◆ **WHAT YOU SHOULD DO**
Pictures are to be omitted. Output only the lines from the one containing "1372x885 pixels." through the end of the data, word for word.

◆ **DATA EXTRACTS**
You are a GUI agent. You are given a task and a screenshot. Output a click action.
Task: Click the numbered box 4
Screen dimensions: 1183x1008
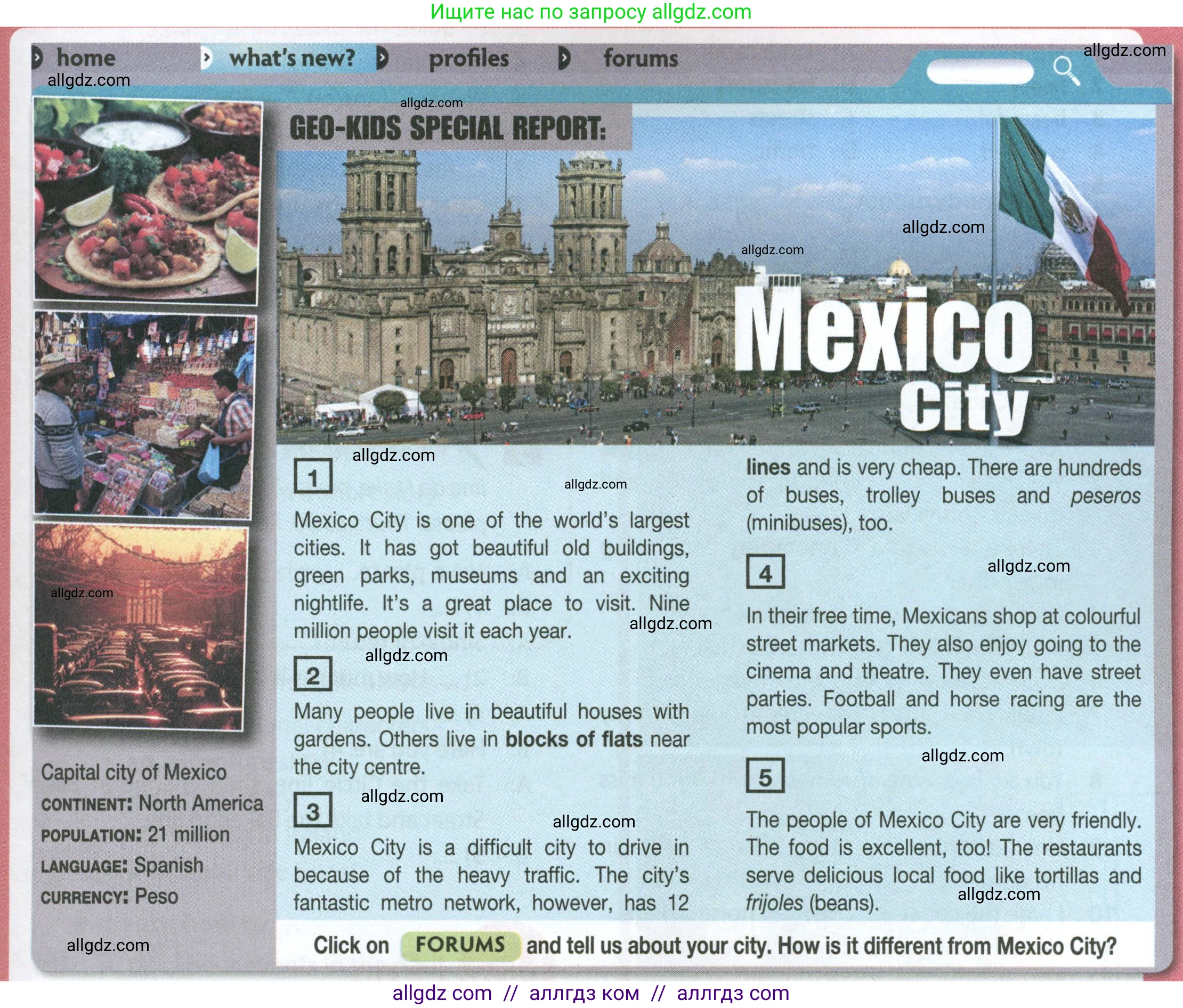pyautogui.click(x=765, y=572)

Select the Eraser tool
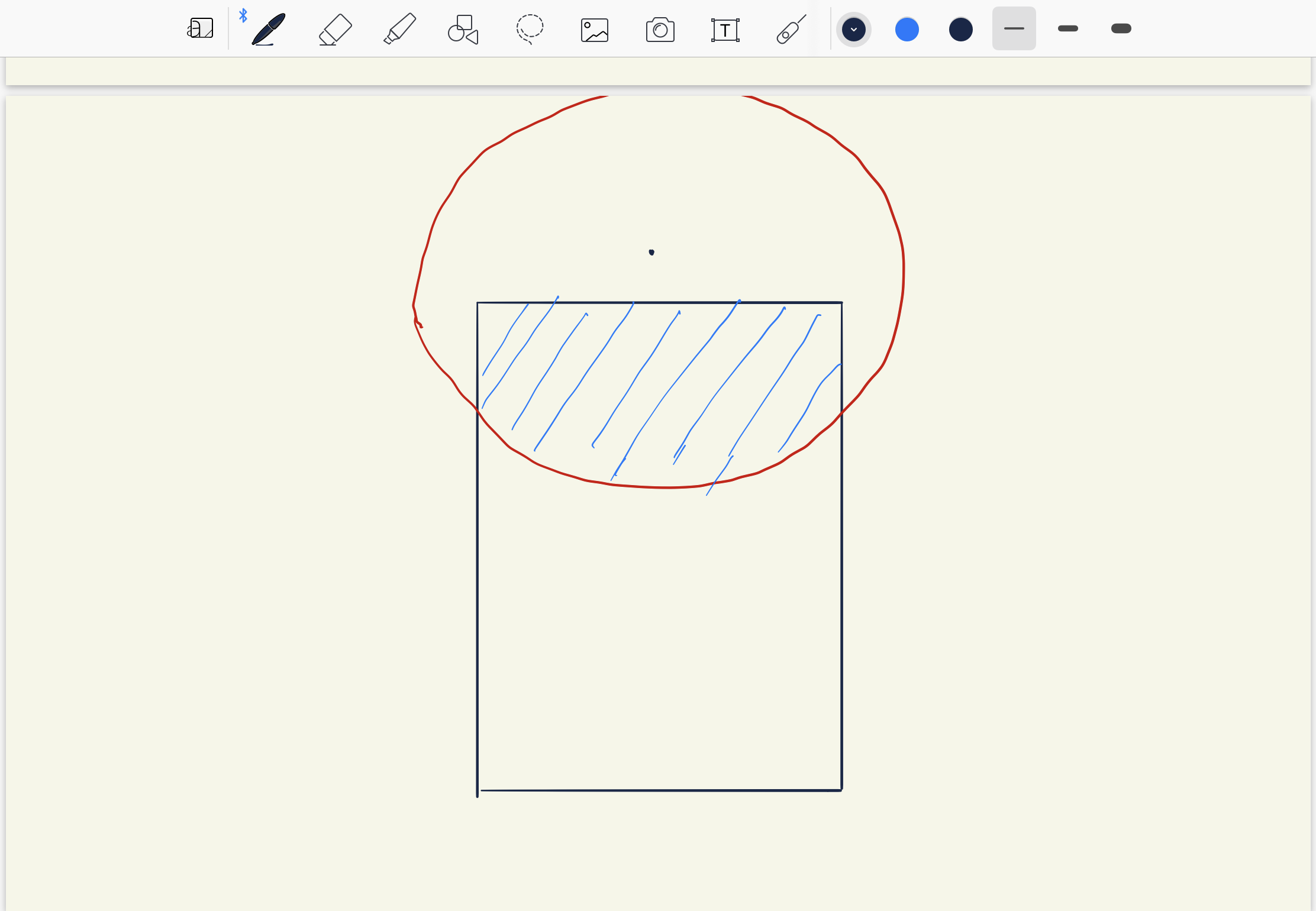click(334, 28)
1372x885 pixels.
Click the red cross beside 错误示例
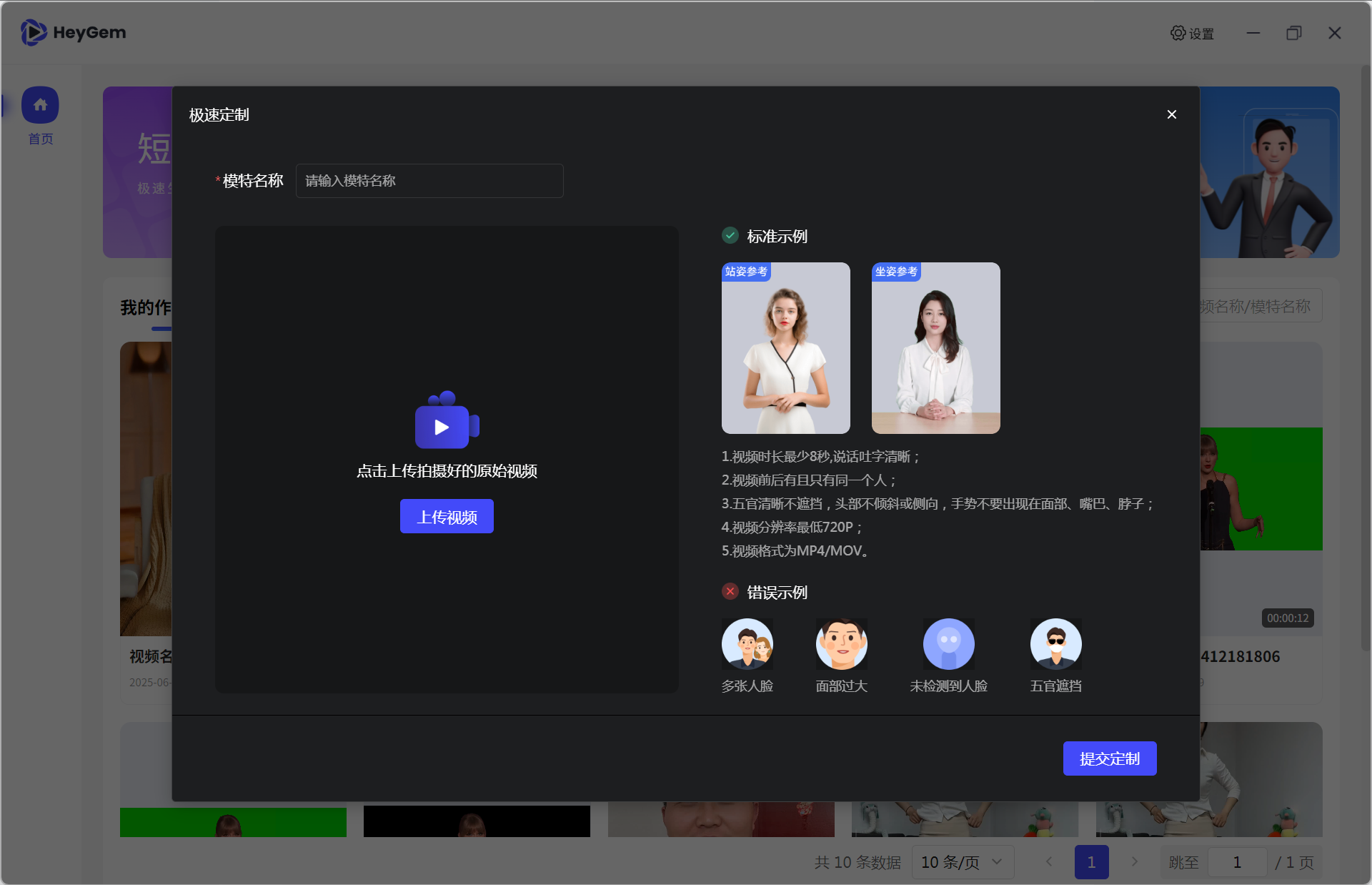pyautogui.click(x=730, y=591)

◆ **ANSWER SPACE**
1372x885 pixels.
Click the red cross beside 错误示例
pyautogui.click(x=730, y=591)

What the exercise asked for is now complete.